19.04.2024
Подписывайтесь на Telegram-канал по ссылке

Искусственный интеллект придёт на помощь разработчикам вакцин

SEMA для разработки вакцин

Исследователи из группы «Биоинформатика» Института искусственного интеллекта AIRI представили SEMA (Spatial Epitope Modelling with Artificial Intelligence) – открытый инструмент для предсказания участков связывания антител с белками вирусов и бактерий. Инструмент поможет биологам и иммунологам в разработке вакцин и терапевтических препаратов на основе антител. SEMA выложен в открытый доступ по ссылке, разработчики могут найти исходный код на GitHub. Результаты работы опубликованы в научном журнале Frontiers in Immunology.

SEMA позволяет предсказывать наиболее вероятные места посадки антител на исследуемый белок, например, S-белок вируса SARS-CoV-2, а также оценивать их эффективность для различных штаммов вируса. Совместно с учёными из НИЦЭМ им. Н. Ф. Гамалеи были проведены расчёты эффективности применения SEMA для коронавируса, а сейчас учёными проверяется возможность использования инструмента для вируса гриппа.

Основа инструмента – это нейросетевая языковая модель для предсказания эпитопов. Эпитопами называются привлекательные для антител участки на поверхности вируса, так называемые «посадочные площадки» для антител. Белки для анализа загружаются в программу в виде аминокислотной последовательности или 3D-структуры. SEMA способен предсказать, какие аминокислотные остатки этого белка формируют эпитопы, и оценить, насколько вероятно взаимодействие данного эпитопа с антителами. В дальнейшем эта информация может использоваться при выборе наиболее перспективных фрагментов белка для включения в состав вакцины, а также для поиска новых терапевтических антител против заданного участка белка. На независимом наборе тестов SEMA продемонстрировал более высокую точность по сравнению с другими известными инструментами.

Исследователи из AIRI продолжают работу над расширением функционала инструмента. На ресурсе уже появилась возможность предсказывать участки гликозилирования белков, то есть, определять места на поверхности белка, где расположены гликаны. Сами по себе гликаны – это покрывающие белки полимеры, и в норме они призваны защищать от вредных воздействий, однако, в ситуации, когда необходимо эффективное взаимодействие вирусного белка и антитела, они могут мешать реализации этого контакта.

В последнее время много исследований проводится с использованием методов обработки естественного языка применительно к последовательностям аминокислот в белках и нуклеотидов в геноме. Определение эпитопов на поверхности белков – задача не новая, однако, в SEMA исследователи впервые использовали для ее решения белковую языковую модель, а для удобства биологов создали веб-интерфейс. Вкупе с удобной визуализацией он призван упростить доступ учёных к сложным биоинформатическим инструментам на основе технологий искусственного интеллекта.

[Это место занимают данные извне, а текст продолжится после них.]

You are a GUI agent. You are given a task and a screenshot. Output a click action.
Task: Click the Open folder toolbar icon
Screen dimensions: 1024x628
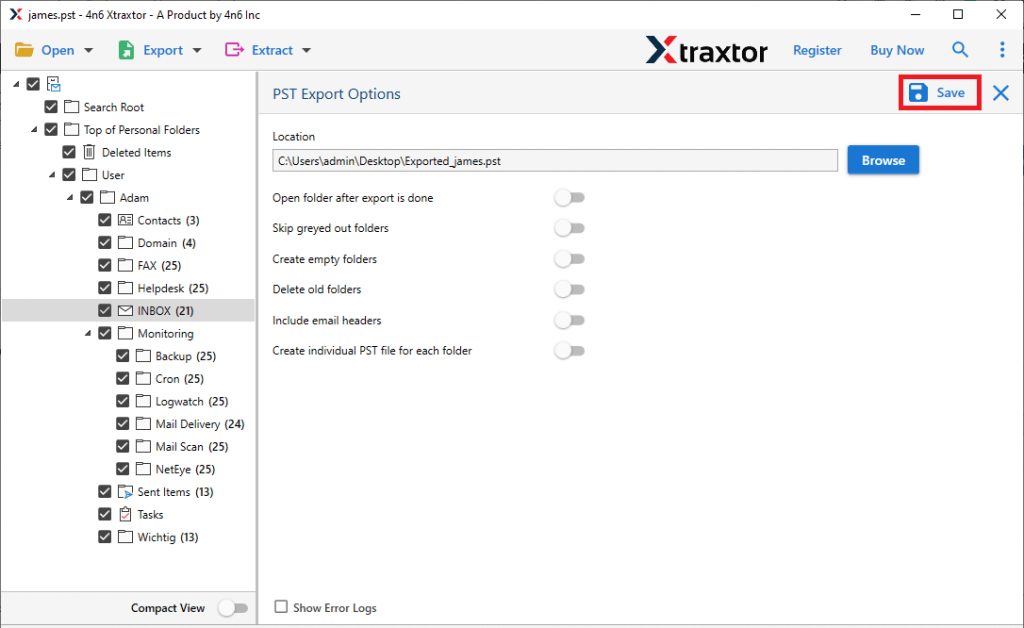point(25,50)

Руководитель научной группы «Биоинформатика» Института AIRI Ольга Кардымон отмечает, что разработка инструмента велась в тесном контакте с учеными из Центра имени Гамалеи, поэтому коллектив надеется, что SEMA будет полезен и другим биотехнологическим институтам и компаниям, работающим над созданием вакцин и препаратов для терапии вирусных и бактериальных заболеваний.